Machine Learning and Artificial Intelligence are becoming terms used on a daily basis in our working days. A 2020 Deloitte survey found that 67% of companies are using machine learning, and 97% are using or planning to use it in the next year.

importance of data quality

In 1959, Arthur Samuel defined Machine Learning as the subfield of Artificial Intelligence that “gives computers the ability to learn without being explicitly programmed” and over the last quarter of a century, Machine Learning has become one of the most important parts of the IT revolution impacting our lives.

Although ML dates from the early days of Artificial Intelligence in the late 1950s, it underwent a first resurgence when the concept of data mining began to takeoff approximately 20 years ago. Data mining algorithms look for patterns in information. Machine Learning does the same thing but goes one step further: the program changes its behavior based on what it learns.

Only as good as the data they learn from

Machine Learning starts with data — numbers, photos, text… Various types of data imaginable are collected from various sources and prepared to be used as training data – the information the machine learning model will be trained on. The more diverse the training data is, the better the Machine Learning Algorithm will perform.

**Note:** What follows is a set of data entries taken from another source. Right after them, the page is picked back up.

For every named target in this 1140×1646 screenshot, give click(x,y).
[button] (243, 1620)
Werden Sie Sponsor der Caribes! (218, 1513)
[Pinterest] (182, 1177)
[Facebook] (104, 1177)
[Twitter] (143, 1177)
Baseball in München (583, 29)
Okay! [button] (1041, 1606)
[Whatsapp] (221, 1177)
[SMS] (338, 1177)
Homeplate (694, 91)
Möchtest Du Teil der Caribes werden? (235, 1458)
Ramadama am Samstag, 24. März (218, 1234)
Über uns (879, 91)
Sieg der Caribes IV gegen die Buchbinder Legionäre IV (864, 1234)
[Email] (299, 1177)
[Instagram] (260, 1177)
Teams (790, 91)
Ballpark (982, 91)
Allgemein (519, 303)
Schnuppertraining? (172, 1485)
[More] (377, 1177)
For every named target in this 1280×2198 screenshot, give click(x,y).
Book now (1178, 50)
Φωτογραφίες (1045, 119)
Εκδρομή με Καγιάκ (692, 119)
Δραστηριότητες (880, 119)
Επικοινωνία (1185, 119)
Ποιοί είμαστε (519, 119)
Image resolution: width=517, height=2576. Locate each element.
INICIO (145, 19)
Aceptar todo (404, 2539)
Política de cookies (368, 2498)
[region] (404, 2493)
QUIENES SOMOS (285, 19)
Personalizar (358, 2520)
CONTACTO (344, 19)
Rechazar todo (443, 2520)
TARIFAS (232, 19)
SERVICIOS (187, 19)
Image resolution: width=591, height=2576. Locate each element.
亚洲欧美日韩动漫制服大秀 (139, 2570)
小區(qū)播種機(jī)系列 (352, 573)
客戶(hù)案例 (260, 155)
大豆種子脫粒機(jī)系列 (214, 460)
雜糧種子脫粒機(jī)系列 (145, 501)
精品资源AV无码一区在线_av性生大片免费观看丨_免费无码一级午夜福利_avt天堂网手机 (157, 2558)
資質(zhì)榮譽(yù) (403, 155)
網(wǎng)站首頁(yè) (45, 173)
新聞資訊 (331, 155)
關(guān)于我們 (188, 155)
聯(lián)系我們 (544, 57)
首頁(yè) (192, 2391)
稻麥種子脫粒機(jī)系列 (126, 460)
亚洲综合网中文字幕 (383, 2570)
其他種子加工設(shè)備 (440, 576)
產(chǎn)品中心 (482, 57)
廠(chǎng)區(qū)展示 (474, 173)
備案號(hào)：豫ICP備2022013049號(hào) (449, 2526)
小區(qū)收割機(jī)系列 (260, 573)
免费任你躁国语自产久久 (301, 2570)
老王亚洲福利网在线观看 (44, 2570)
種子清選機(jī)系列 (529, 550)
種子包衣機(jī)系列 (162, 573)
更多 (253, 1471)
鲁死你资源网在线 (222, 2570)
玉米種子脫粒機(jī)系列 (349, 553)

But although Machine Learning algorithms can really help leverage a company utilizing its data assets for better results and better products, they will always be as good as the data they learn from. If the data they learn from is not diverse enough, is not cleaned or processed, the Machine Learning algorithms can result in overfitting (when a model learns the detail and noise in the training data to the extent that it negatively impacts the performance of the model on new data); in simpler terms, when the data is not diverse and its quality it’s not as high as it could be, Machine Learning models will produce extremely good results in the data they use for training  but they will perform poorly on new and unseen data.

Data quality and diversity have become an extremely important pillar in any Data Science activity, especially in cybersecurity where there is no room for small mistakes. When collecting data, here at Sepio, we make sure that the data is cleaned and as diverse as possible to guarantee the maximum performance and success of our Machine Learning models and algorithms.

April 19th, 2022